Thursday, 16 October 2008

Screen & Book News

The author of Gomorrah, the book about the Naples gang wars that was turned into a prize-winning film, could be dead by Christmas along with his bodyguards, according to a well-placed supergrass. Roberto Saviano, the 29-year-old journalist whose novel-like chronicle of the brutal rule of the Camorra has sold more than a million copies, has been under heavy police protection for two years. - hat tip: Story in The Independent
Roberto Saviano has been forced to live a hard life, an absurd one. We need to make him feel that he is not alone," Italian president Giorgio Napolitano wrote in a letter addressed to the Repubblica newspaper. "The threats against the writer from the most ruthless Camorra clan are a challenge not only to culture, but to the civilized conscience of the country itself," said Napolitano. "The State must do its part as a guarantor of security and legality. But everyone must understand that what is at stake are the fundamental values of freedom and national dignity. That the prestige of a democratic Italy in Europe is at stake."


Filming has begun on the highly-anticipated second series of award-winning Ashes To Ashes for BBC One. Series two kicks off in 1982 where leg warmers are cool, fluorescent is the colour of choice, Margaret Thatcher is in her element and bullish DCI Gene Hunt (Philip Glenister) is back, policing the streets in his politically incorrect and loud-mouthed style. Sassy Alex Drake, whom Hunt shares a fiery working relationship with, is by his side, desperately trying to keep him in line. Though no nearer to getting back to her daughter, Alex believes she is suspended in time and finally understands how the world around her works. But, when she starts hearing news from 2008, she realises nothing is as it seems. Clinging on to fast fading hope, she discovers she may not be alone in her predicament. It seems unlikely, but is there someone in 1982 who can help her?

But, the most anticipated TV return has to be SPOOKS, which screens on 27 October on BBC One 21.00-22.00hrs.
This is the outline to episode One: The world is still facing the threat of Islamist terrorism and, with Russia also emerging as a new super power, MI5's Section D faces even more frightening and deadly challenges. Six months on from their terrifying ordeal at the hands of the Red Backs, Adam is back on the Grid, but there is no sign of Jo.

Brushing off his recent torture, Adam is already leading the team on a major terrorist threat. A British soldier, Private Andy Sullivan, has been kidnapped by al-Qaeda and they are threatening to kill him unless all Remembrance Sunday services are cancelled.

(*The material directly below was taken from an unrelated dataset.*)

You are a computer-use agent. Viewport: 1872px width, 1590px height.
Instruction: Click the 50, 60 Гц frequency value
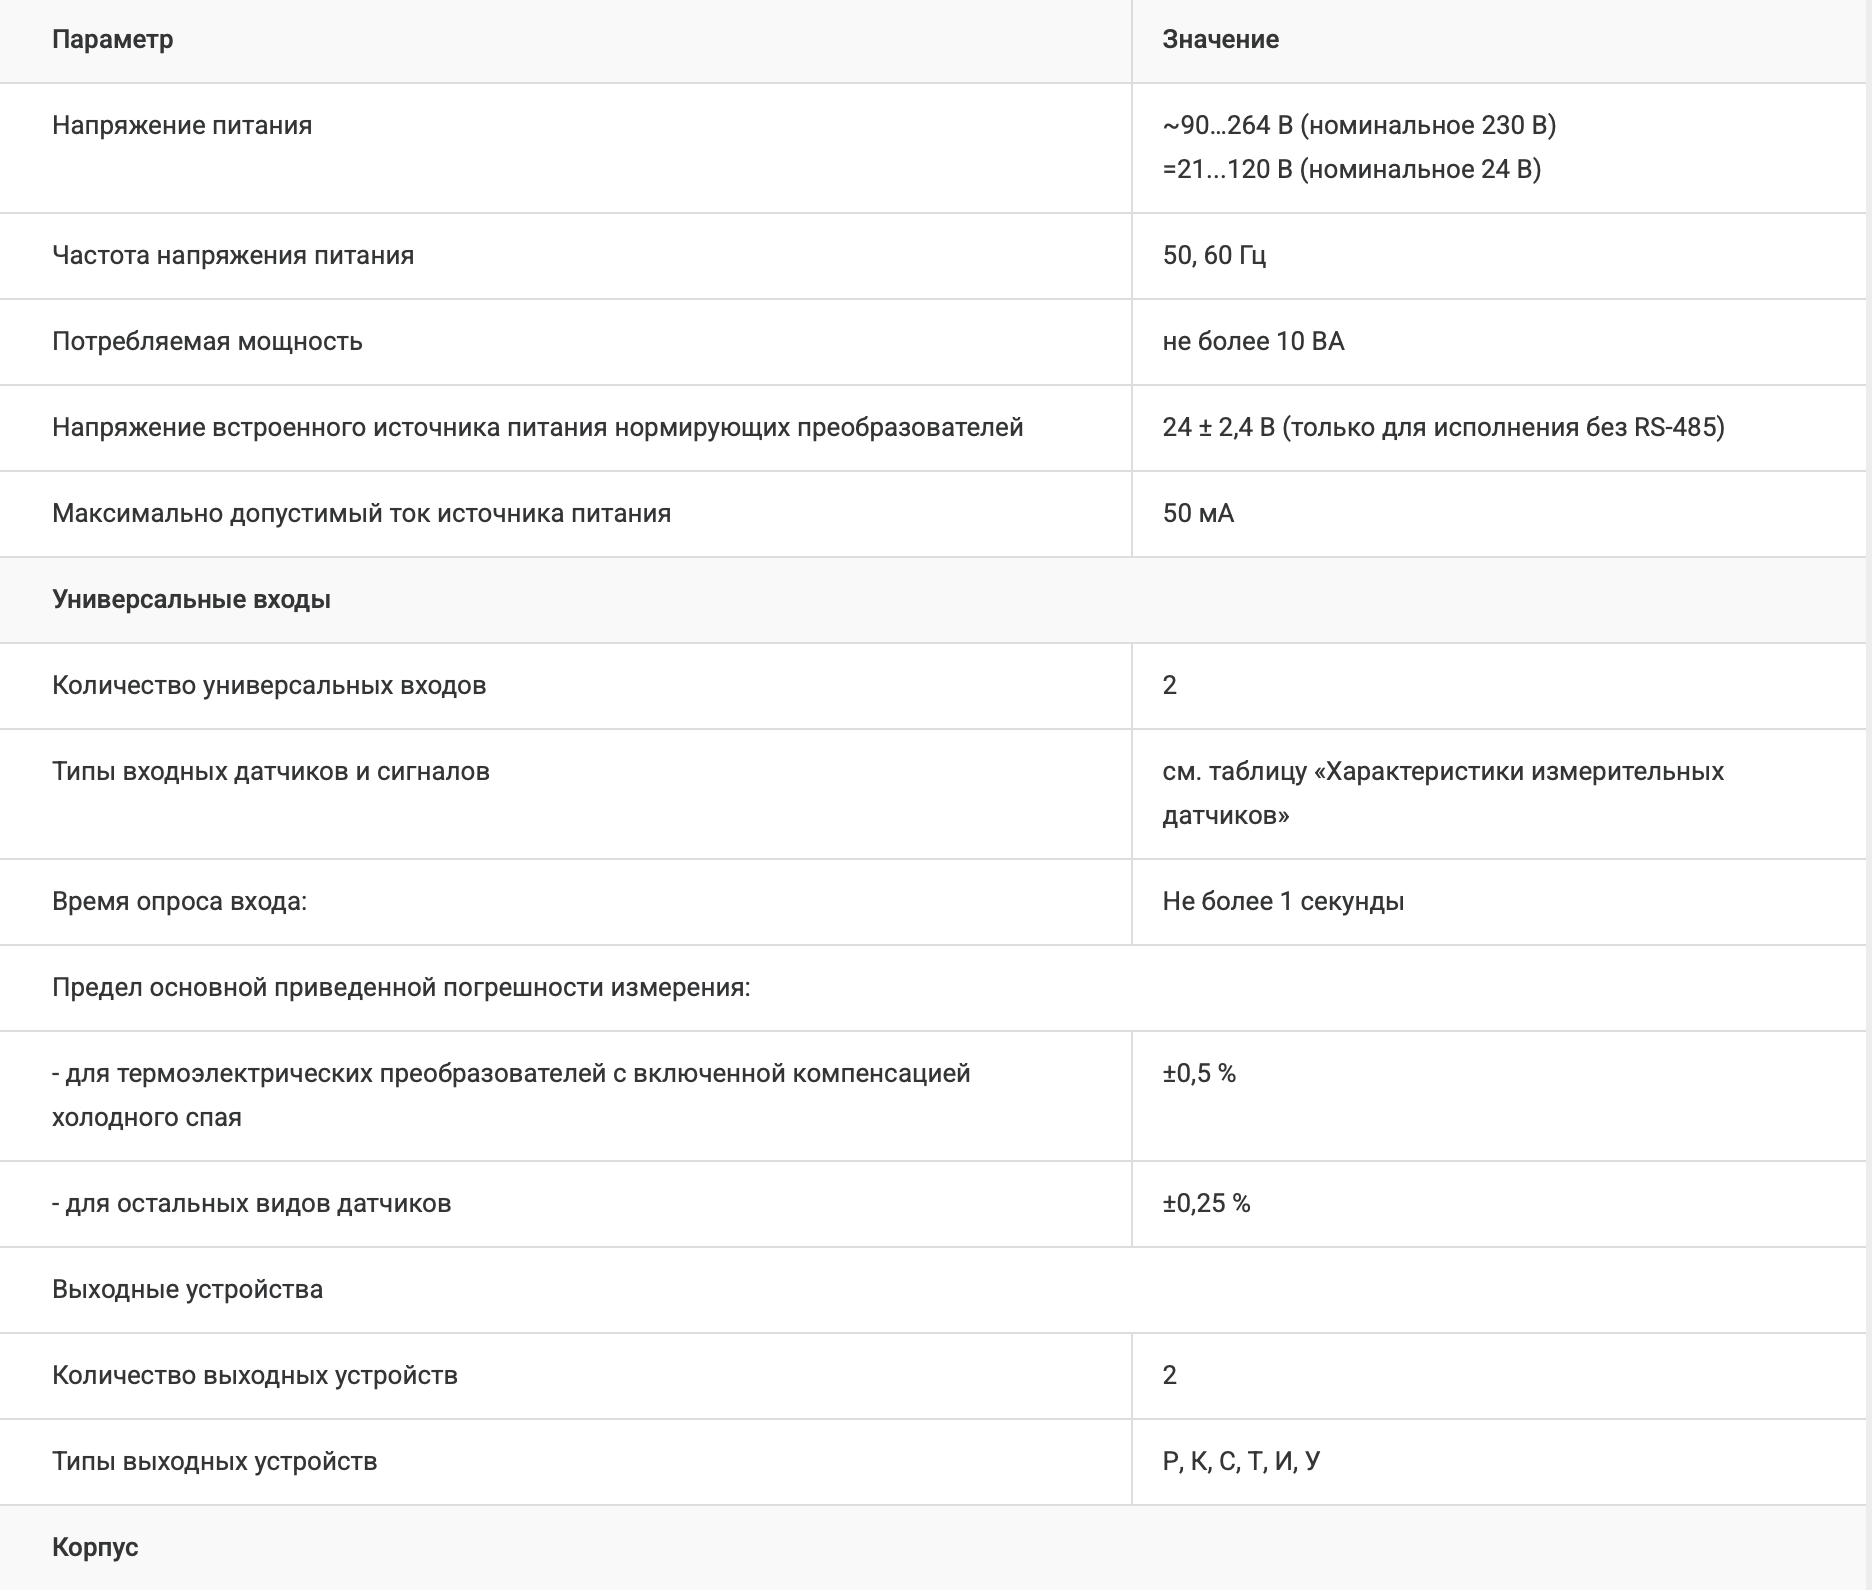[1214, 255]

There's also a new Spook on the block when a secret assignation between MI5 and the Russian intelligence services (the FSB) brings Harry's old protégé, Lucas North, back into the fold after eight years languishing in a Russian prison. Harry is thrilled to have him back, but does Lucas have the necessary skills to rejoin MI5 at the top level? And, more importantly, whose side is he really on?

Harry's opposite number at the FSB, Arkady Kachimov, reveals they have discovered the identity of the MI5 officer Harry posted to Russia on a secret mission – none other than Ros Myers. In the knowledge that the FSB are onto her, the prodigal daughter of Harry's team begins her dangerous journey back to Britain.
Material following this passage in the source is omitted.